Monk Bretton
Monk Bretton | |
Yorkshire West Riding | |
---|---|
Monk Bretton High Street | |
Location | |
Grid reference: | SE388092 |
Location: | 53°34’42"N, 1°24’54"W |
Data | |
Post town: | Barnsley |
Postcode: | S71 |
Dialling code: | 01226 |
Local Government | |
Council: | Barnsley |
Parliamentary constituency: |
Barnsley Central |
Monk Bretton is a village in the West Riding of Yorkshire, two miles north-east of Barnsley town centre.
History
Monk Bretton has been a settlement since mediæval times and was originally known as just 'Bretton'. It is sometimes thought to have taken its name from the twelfth-century Adam fitz Swain de Bretton, whose family owned much land in the area and who also founded Monk Bretton Priory.[1] According to Domesday Book, the local Saxon lord in 1066 had been an individual called Wulfmer, who by 1086 had been replaced by a Norman lord, Illbert de Lacey,[2] a major landholder associated with many other locations in the county.

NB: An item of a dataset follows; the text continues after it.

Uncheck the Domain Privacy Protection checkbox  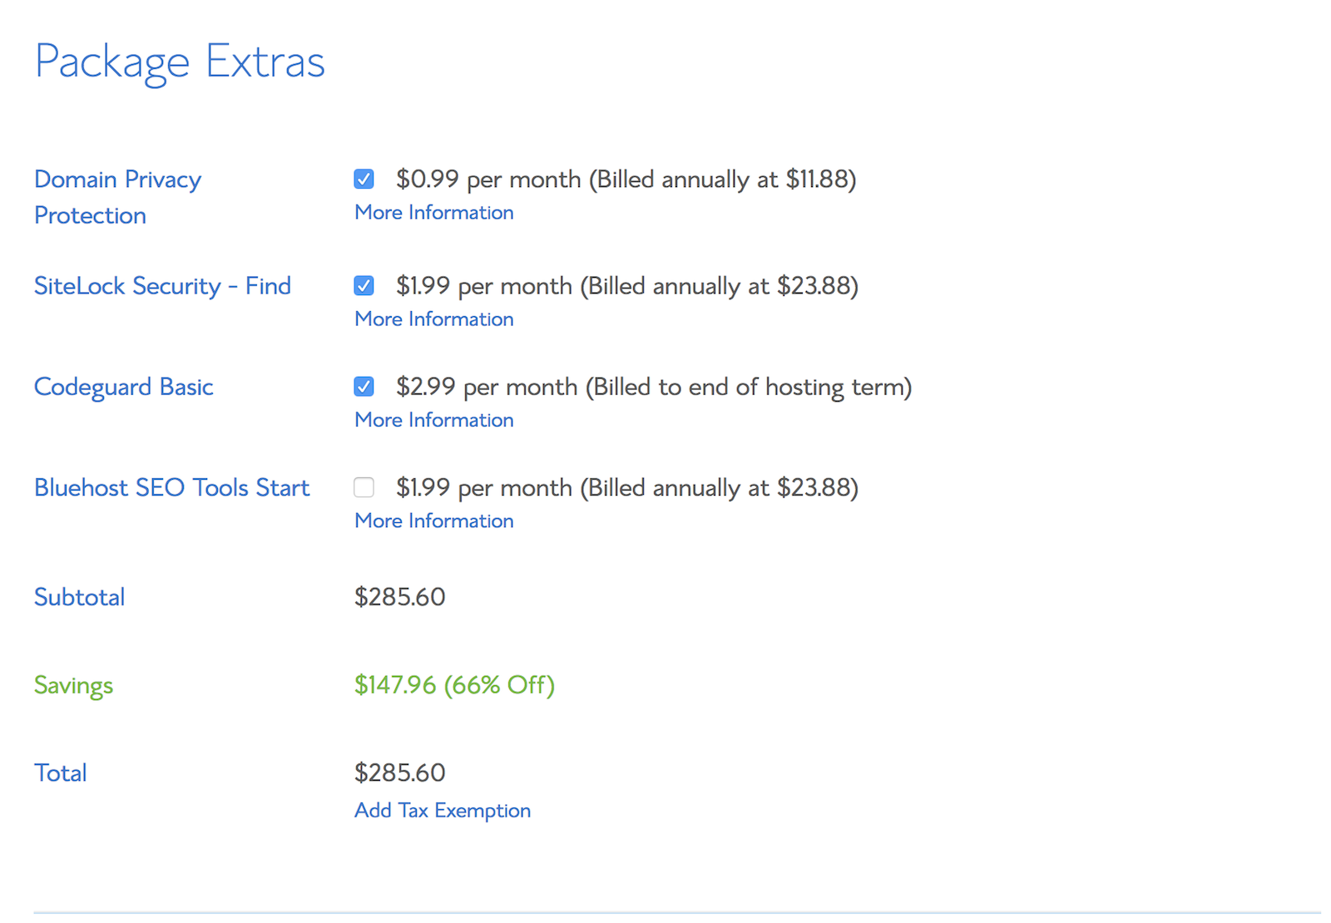364,179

By 1225 the village was referred to as Munkebretton, 'munke' referring to the monks of the nearby Priory.
In 1444, Sir William de Bretton gave to Thomas Haryngton, esquire, and other trustees, lands and tenements in Monk Bretton, which his father and grandfather had leased to the prior and convent for a term of years.
The mediæval village cross, today known as the 'Butter Cross', still survives, standing at the junction of High Street and Cross Street. This precious monument had the go ahead for a traffic island to protect it in 2011. The scheme, costing £106,000 also saw the road junction widened for buses and other large vehicles to pass on the correct side of the road rather than the opposite as in previous years. The cross may have had a social as well as a religious function, a place to meet and hear news. The village park also shows traces of mediæval ridge and furrow cultivation.

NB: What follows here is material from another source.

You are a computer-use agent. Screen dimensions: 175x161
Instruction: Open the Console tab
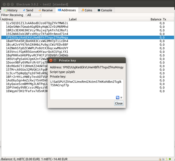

An act of 1609 gave all freeholders of Monk Bretton manorial rights and, since it was not repealed, technically everyone who owns freehold property or land is a 'lord' of the village.
On Burton Bank is a Quaker burial ground dating from the 1650s. The land was donated by a local benefactor, George Ellis, and the first recorded burial on the site took place in 1657.[3] Later a small meeting house was erected, which became a focus for local Quakers up until the 19th century. An almshouse was founded in 1654 by a Dame Mary Talbot and was still in existence 180 years later.[4]
Although the nearby Priory formed a Christian community (until dissolution by Henry VIII), Monk Bretton did not possess a church until 1838. The village formed part of the extensive parish of Royston. In 1838 the foundation stone for the first church was laid on a site donated by Sir George Wombwell, at the corner of Cross Street and Burton Road. A new chapelry district, separating Monk Bretton (with Cudworth) from Royston parish and enabling 'baptisms, churchings and burials', was created by Queen Victoria by an order in Council on 22 July 1843.[5] The first church was replaced (on the same site) by the present St Paul's Church in 1878. The church, built in the late Decorated style, is now a grade II listed building. The churchyard contains 16 burials from the 1866 Oaks Colliery explosion.
In 1801, Monk Bretton had a population of 480. By the 1870s, this had grown to just over 1900, according to John Marius Wilson's Imperial Gazetteer of England and Wales 1870–72. Wilson also stated that besides its church, Monk Bretton had three Methodist chapels, as well as a national school and six alms-houses.[6]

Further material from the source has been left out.